▶ [Extrait]
....

Erreurs judiciaires : réparer le mal relève souvent de l'impossible
Erreurs judiciaires : réparer le mal relève souvent de l'impossible
Elles sont quotidiennement commises dans les affaires criminelles mais aussi souvent dans les affaires civiles et commerciales.
Il y a rarement des procès en révision : question d'ego de la justice, car reconnaître trop d'erreurs équivaut à discréditer l'appareil judiciaire, et avec lui l'autorité de l'Etat.
Réviser un procès est à la fois long, coûteux et procédurier : résultats, les condamnés à tort sont découragés.
«Selon que vous soyez puissant ou misérable, la Justice vous fera innocent ou coupable», écrivait jadis Victor Hugo. Cette maxime est toujours d’actualité. Au milieu des années 90, la paisible région de Doukkala est sous le choc. Des assassinats de femmes sont commis à différents endroits et la population commence à s’inquiéter devant l’absence de réaction de la part des forces de l’ordre. Une certaine psychose s’installe. Sous la pression populaire, des investigations sont menées hâtivement et tous les moyens sont mis en œuvre pour arrêter le coupable. Dans la foulée, deux personnes, M.N et A.E, aperçues par des témoins, sur les lieux d’un des crimes, sont arrêtées et déférées devant la justice. Elles écopent, en dépit de leurs dénégations, d’une peine de prison à perpétuité. L’affaire est supposée classée. Huit ans plus tard, on découvre fortuitement le vrai coupable lors d’un interrogatoire à l’occasion d’un nouveau meurtre. M.B est arrêté, il avoue... et revendique même les autres assassinats (cinq au total), dont celui pour lequel ont été condamnés M.N et A.E. Stupeur, embarras et consternation du côté des magistrats. Les deux faux coupables sont libérés. Le procès en révision qui devait les blanchir devant la justice n’a, à ce jour, pas eu lieu. Le vrai coupable, lui, sera condamné à mort
Mais l’erreur judiciaire ne concerne pas uniquement les affaires criminelles, elle sommeille en chaque dossier passant en justice, qu’il soit civil, commercial ou pénal. Elle est courante, répétitive au point d’en devenir banale, acceptée et reconnue par tous ! Elle n’étonnera même pas les professionnels de la justice : magistrats, avocats, notaires, policiers ou experts. N’importe qui peut en être victime, avec des dégâts collatéraux plus ou moins importants.

....

▶ [Données fournies]
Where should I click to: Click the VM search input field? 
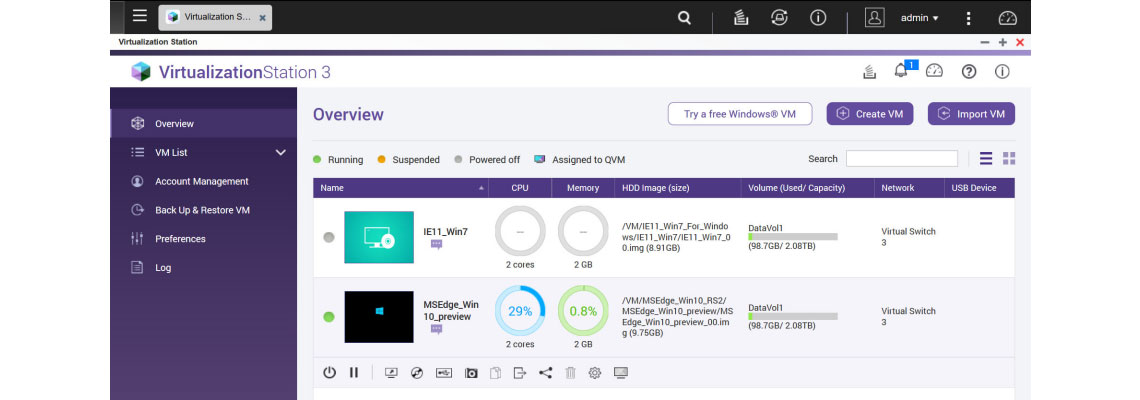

....

▶ [Consigne 1] Recopiez le passage de l'article sur les erreurs judiciaires qui commence par "Il y a rarement" et se termine par "l'autorité de l'Etat.".
▶ [Consigne 2] Poursuivez l'article sur les erreurs judiciaires à partir de l'endroit où il s'arrête.
Ces données n'ont aucun lien avec l'article sur les erreurs judiciaires.

▶ [Réponse 1]
Il y a rarement des procès en révision : question d'ego de la justice, car reconnaître trop d'erreurs équivaut à discréditer l'appareil judiciaire, et avec lui l'autorité de l'Etat.

▶ [Réponse 2]
Un relevé bancaire qui n’a pas valeur légale mais qui sert de base à une condamnation
Parmi les erreurs judiciaires commises tous les jours, on cite les exemples suivants : dans un dossier financier, un juge reconnaît que le relevé de compte bancaire (qui lui est présenté comme preuve) d’un citoyen est entaché d’irrégularités, et ne répond pas aux normes légales. Il n’en condamne pas moins le débiteur au paiement de la dette, estimant que cette dernière est avérée d’après... le relevé de compte en question. Dans une affaire correctionnelle, un individu est interpellé suite à une bagarre dans un café opposant deux dealers, mais à laquelle il n’est pas mêlé. La police ne fait pas toujours dans le détail : en cas de rixe dans un lieu public, on embarque tout le monde, et on discute après ! Pendant la bagarre, un morceau de haschich est glissé sous la table du type interpellé... mais le voilà poursuivi, jugé et condamné pour détention et vente de stupéfiants !
Dans un dossier civil, c’est un propriétaire qui ne peut pas récupérer le local qu’il a loué. Le locataire a disparu, non sans laisser «traîner» une hypothèque bancaire sur les lieux loués. La Cour conditionnera la restitution du local au paiement par le propriétaire à la banque des sommes prêtées au locataire évaporé. Encore une erreur, lésant gravement le propriétaire infortuné.
Question : comment réparer le préjudice subi à l’occasion d’erreurs judiciaires, notamment dans les affaires criminelles, comme celle des deux innocents condamnés à tort et ayant déjà purgé huit ans ? Il faut dire que la procédure n’est pas simple, elle est longue, complexe, onéreuse (voir encadré) et les intéressés n’en maîtrisent pas les ficelles. C’est là le véritable drame des erreurs judiciaires : comment récupérer le temps perdu passé derrière les barreaux ? Et, surtout, comment laver le déshonneur qu’essuie l’individu injustement condamné, et sa famille ? Comment et qui pourra le quantifier ? Et qui va indemniser les victimes pour ce que le Droit qualifie de «faute lourde de l’Etat» ?
D’abord, c’est quoi une erreur judiciaire ? C’est le fait de condamner une personne pour des faits délictueux qu’elle n’a pas commis. Cela est la définition technique. Mais en droit, une erreur judiciaire est une «erreur de fait commise par une juridiction de jugement dans son appréciation de la culpabilité d’une personne poursuivie». Elle consiste souvent en la condamnation d’un innocent ou en l’acquittement, ou la relaxe du véritable auteur de l’infraction. L’erreur judiciaire n’est pas aussi rare qu’on ne le pense, seulement peu de dossiers arrivent à la connaissance de l’opinion publique.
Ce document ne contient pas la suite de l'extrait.